Informed Consent and Uncertainty

The true benefits of a medical intervention are complicated by the placebo effect (patient improvement following treatment with an intervention that has no demonstrable therapeutic efficacy) especially if the provider believes in the proposed treatment and the patient trusts the provider. To be clear, knowingly administering a placebo, or performing sham surgery to achieve a placebo benefit has serious legal and ethical implications, and is not endorsed.

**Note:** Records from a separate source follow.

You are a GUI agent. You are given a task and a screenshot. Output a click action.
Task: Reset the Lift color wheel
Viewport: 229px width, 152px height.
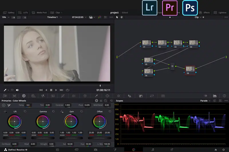click(25, 112)
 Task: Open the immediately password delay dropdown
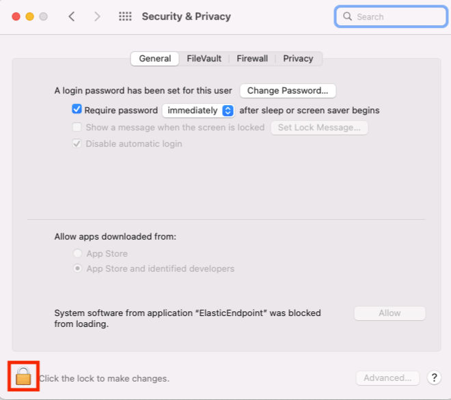198,110
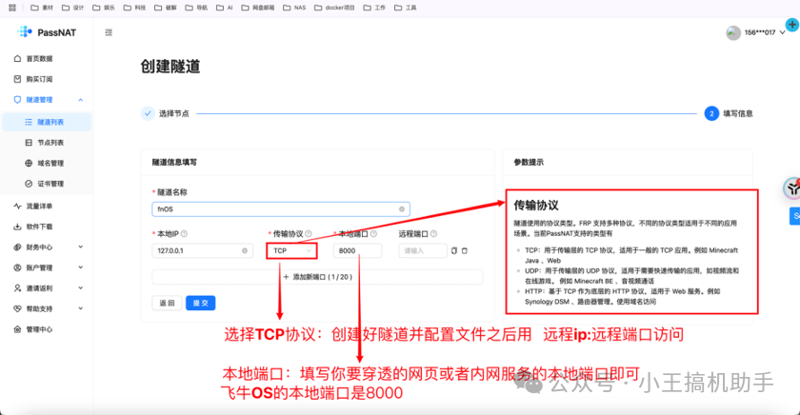Image resolution: width=800 pixels, height=415 pixels.
Task: Click the copy icon beside the remote port
Action: pyautogui.click(x=454, y=250)
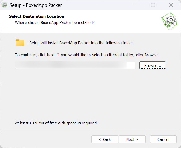
Task: Continue installation with Next >
Action: 132,139
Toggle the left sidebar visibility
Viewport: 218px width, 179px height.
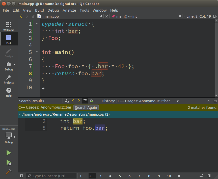click(x=21, y=176)
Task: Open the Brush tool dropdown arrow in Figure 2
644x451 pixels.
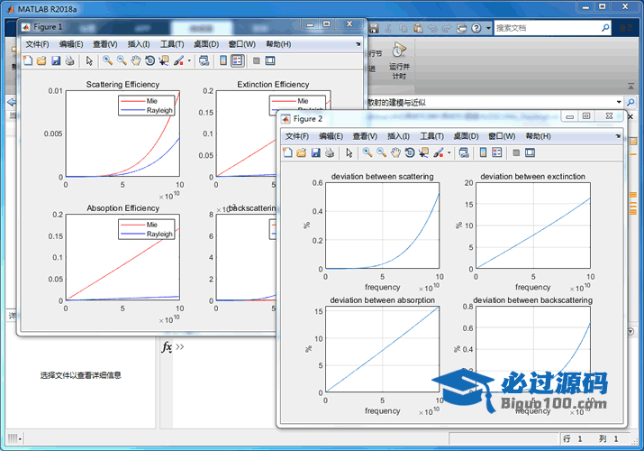Action: pyautogui.click(x=448, y=153)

Patient improvement after medical interventions that lack evidence-based proof may have other explanations as well. Physician demeanor and confidence in the recommended treatment may be important because of patient reassurance that the doctor trusts the treatment, and has had good experience with it [9]. Another explanation for patient improvement is the Hawthorne effect, which refers to the alteration of behavior by subjects in a study because of their awareness of being observed [12]. Clearly, patient recovery after surgery is related to a number of complex variables, in addition to the objective, scientifically proven merits of the operation itself.

Discussion

Several communication strategies can help a clinician express medical uncertainty to a patient during informed consent. These strategies include recommending other sources of information such as professional websites, and encouraging questions related to all aspects of the patient’s healthcare [6]. During informed consent, a physician should be open-minded, sympathetic, and when presenting alternatives, should explain his/her own treatment preferences, values, and goals [6]. Communication skills and training are central in this model. Indeed, an orthopaedic surgeon’s ability to convey his/her beliefs about the benefits of a procedure accurately may require skills that equal—or even exceed—the technical expertise required for successful surgery.

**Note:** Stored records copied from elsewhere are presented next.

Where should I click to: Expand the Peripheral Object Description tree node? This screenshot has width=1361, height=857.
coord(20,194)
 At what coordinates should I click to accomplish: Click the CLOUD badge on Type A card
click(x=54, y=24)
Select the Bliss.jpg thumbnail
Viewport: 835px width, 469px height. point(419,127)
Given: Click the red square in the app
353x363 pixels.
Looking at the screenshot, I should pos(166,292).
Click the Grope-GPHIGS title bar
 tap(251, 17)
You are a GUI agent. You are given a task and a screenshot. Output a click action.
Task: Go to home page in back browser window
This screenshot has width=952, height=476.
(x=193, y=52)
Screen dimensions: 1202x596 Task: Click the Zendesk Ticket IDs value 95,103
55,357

The law recognizes that the practice of medicine has been (and always will be) complicated by uncertainty. In dealing with the unproven scientific benefits of medical procedures, one approach that can balance the competing values of full disclosure versus achieving the most patient benefit is for the surgeon to express his/her opinion and experiences about the benefits of the intervention. In treating a meniscal tear in a mildly degenerative knee joint, for example, a surgeon can convey that in his/her experience, arthroscopy is one effective option toward pain relief, but it adds the risk of a minor operation. Other alternatives include anti-inflammatory medication, rest, injections, and/or physical therapy—all of which avoid surgery. There is no evidence that surgery has any benefit over the nonsurgical treatments [13].

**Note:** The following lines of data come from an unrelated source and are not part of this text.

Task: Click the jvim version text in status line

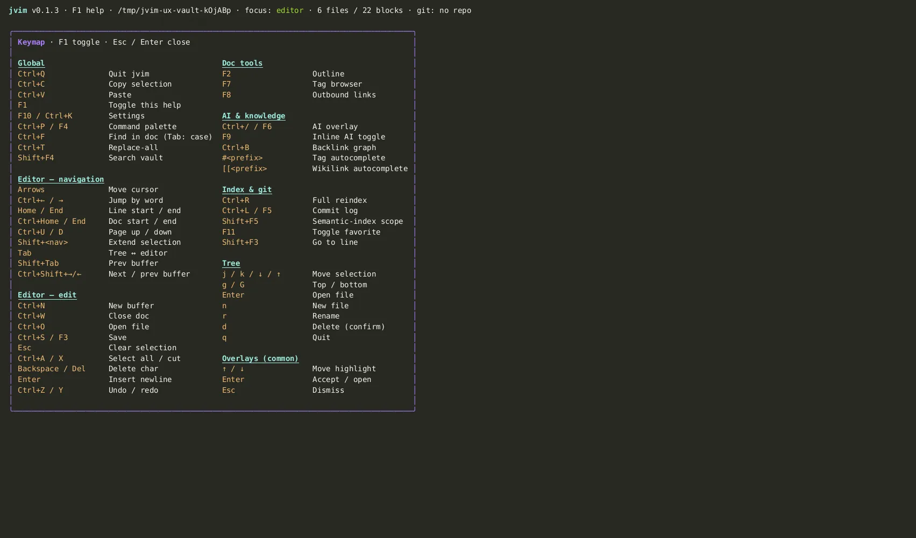Action: [x=34, y=10]
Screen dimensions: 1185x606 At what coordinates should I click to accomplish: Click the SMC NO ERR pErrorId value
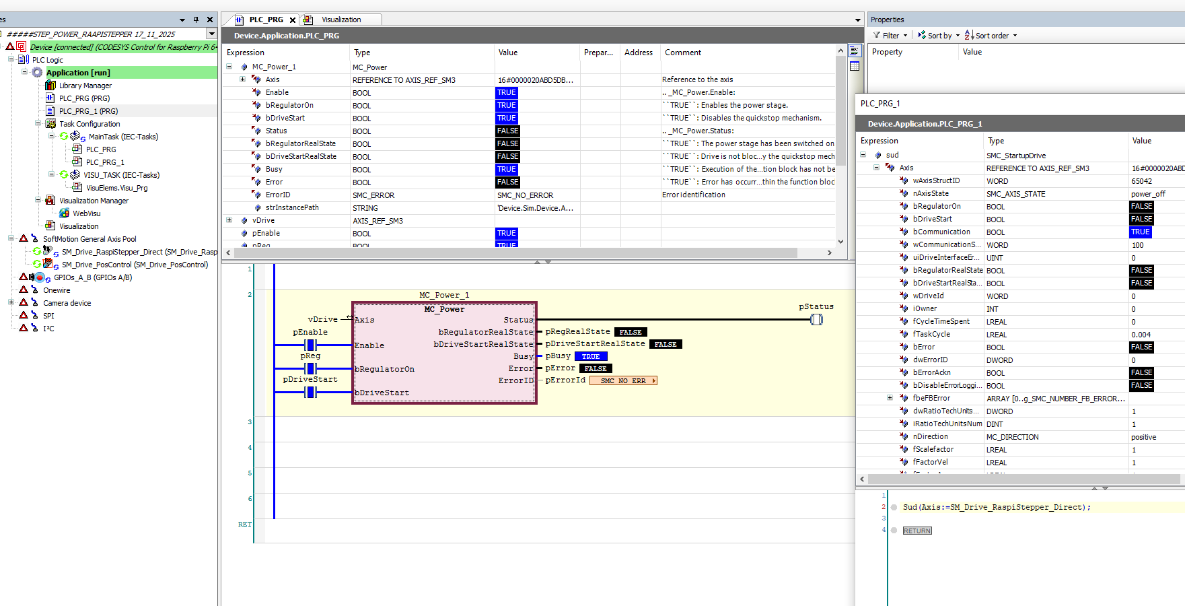(623, 380)
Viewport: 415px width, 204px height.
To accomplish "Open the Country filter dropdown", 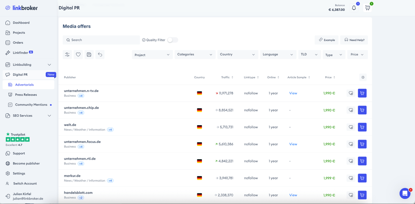I will pyautogui.click(x=237, y=54).
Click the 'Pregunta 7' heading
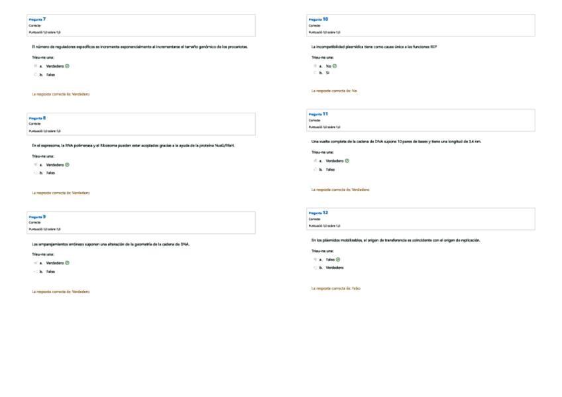This screenshot has width=562, height=397. [x=37, y=20]
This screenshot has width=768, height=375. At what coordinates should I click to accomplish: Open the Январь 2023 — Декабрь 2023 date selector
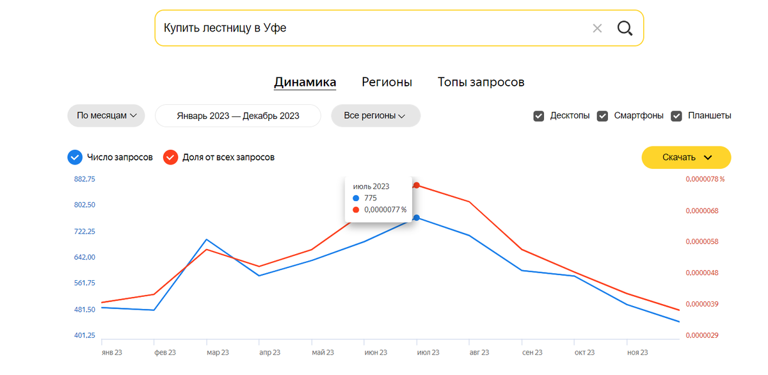coord(237,116)
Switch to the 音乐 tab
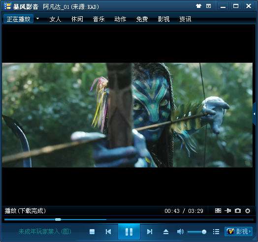This screenshot has width=258, height=242. pyautogui.click(x=99, y=19)
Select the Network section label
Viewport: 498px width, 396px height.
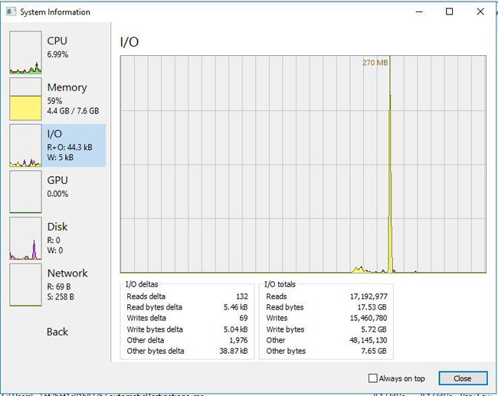[67, 273]
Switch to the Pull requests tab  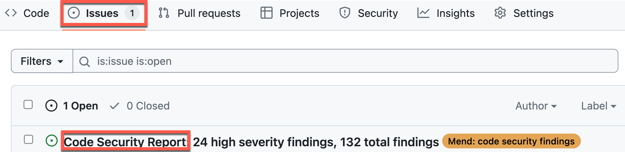(209, 13)
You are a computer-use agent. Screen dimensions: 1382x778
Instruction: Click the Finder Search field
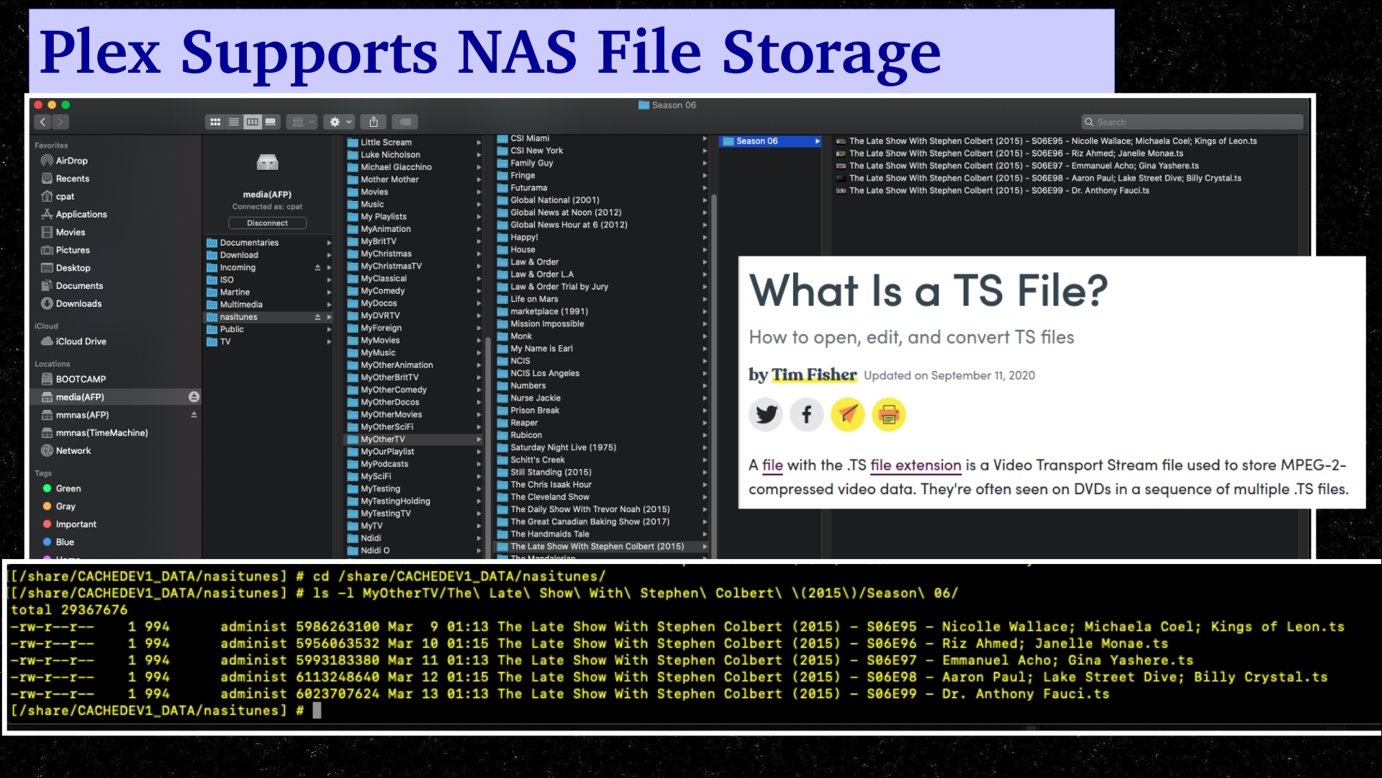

Medical practice, regardless of specialty, is an art and a science. Statistical comparisons of the efficacy of an operation to scientifically appropriate controls cannot tell the whole story. Whether improvements after surgery are derived from the surgeon-patient relationship, measurable outcomes, or other imprecise variables, the procedure itself is related to how the surgeon views the benefits of the recommended intervention, and how effectively he/she communicates those beliefs to the patient.